Working data below:

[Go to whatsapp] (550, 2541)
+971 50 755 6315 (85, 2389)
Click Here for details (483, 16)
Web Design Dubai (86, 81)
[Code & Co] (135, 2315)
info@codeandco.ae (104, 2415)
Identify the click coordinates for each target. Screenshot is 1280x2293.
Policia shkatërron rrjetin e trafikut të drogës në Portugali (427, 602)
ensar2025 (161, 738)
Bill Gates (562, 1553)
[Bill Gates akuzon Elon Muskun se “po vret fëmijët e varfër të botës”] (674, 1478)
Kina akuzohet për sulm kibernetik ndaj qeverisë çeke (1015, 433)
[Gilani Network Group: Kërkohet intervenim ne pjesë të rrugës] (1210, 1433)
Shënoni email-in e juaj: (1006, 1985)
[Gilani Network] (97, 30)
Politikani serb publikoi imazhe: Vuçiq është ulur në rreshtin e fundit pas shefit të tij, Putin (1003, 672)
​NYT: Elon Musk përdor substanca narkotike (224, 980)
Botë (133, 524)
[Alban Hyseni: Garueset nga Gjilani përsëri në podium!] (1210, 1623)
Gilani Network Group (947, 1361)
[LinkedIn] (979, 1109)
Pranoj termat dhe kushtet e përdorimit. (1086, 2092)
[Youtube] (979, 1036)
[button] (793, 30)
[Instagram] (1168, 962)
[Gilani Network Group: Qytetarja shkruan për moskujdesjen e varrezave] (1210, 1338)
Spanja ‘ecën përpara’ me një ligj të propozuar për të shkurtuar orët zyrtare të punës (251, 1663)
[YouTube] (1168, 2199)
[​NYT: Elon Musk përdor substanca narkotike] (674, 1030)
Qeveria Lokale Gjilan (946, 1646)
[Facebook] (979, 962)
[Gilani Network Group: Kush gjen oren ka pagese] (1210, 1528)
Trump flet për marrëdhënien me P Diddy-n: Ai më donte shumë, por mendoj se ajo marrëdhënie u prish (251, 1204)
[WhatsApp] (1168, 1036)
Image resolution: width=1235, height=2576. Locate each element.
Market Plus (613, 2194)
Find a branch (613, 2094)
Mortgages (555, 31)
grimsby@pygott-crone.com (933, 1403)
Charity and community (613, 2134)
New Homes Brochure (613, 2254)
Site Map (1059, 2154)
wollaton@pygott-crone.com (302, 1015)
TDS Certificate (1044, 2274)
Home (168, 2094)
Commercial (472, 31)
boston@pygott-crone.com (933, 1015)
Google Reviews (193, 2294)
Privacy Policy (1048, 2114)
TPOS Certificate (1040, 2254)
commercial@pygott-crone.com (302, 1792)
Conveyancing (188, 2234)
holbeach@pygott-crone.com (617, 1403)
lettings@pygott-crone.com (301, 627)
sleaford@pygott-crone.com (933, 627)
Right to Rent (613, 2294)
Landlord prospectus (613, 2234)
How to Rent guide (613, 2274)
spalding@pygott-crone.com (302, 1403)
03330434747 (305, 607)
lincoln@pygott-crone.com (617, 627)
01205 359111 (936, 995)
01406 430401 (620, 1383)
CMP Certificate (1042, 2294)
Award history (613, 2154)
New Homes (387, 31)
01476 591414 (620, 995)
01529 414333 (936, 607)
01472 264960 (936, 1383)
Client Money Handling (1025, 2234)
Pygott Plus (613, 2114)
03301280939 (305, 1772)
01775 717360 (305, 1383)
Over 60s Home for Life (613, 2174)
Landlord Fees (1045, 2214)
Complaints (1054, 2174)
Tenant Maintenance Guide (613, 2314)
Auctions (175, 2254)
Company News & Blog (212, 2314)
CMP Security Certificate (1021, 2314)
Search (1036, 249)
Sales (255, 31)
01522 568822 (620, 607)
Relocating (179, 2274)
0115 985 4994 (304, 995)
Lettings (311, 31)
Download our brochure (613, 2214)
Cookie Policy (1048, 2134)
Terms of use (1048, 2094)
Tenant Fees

End of Working data.

Problem description: Beginning with the line that contains "New Homes (387, 31)", output each line of the listing above through the last one, exactly and with nothing added.

Reply to the exercise:
New Homes (387, 31)
01476 591414 (620, 995)
01529 414333 (936, 607)
01472 264960 (936, 1383)
Client Money Handling (1025, 2234)
Pygott Plus (613, 2114)
03301280939 (305, 1772)
01775 717360 (305, 1383)
Over 60s Home for Life (613, 2174)
Landlord Fees (1045, 2214)
Complaints (1054, 2174)
Tenant Maintenance Guide (613, 2314)
Auctions (175, 2254)
Company News & Blog (212, 2314)
CMP Security Certificate (1021, 2314)
Search (1036, 249)
Sales (255, 31)
01522 568822 (620, 607)
Relocating (179, 2274)
0115 985 4994 (304, 995)
Lettings (311, 31)
Download our brochure (613, 2214)
Cookie Policy (1048, 2134)
Terms of use (1048, 2094)
Tenant Fees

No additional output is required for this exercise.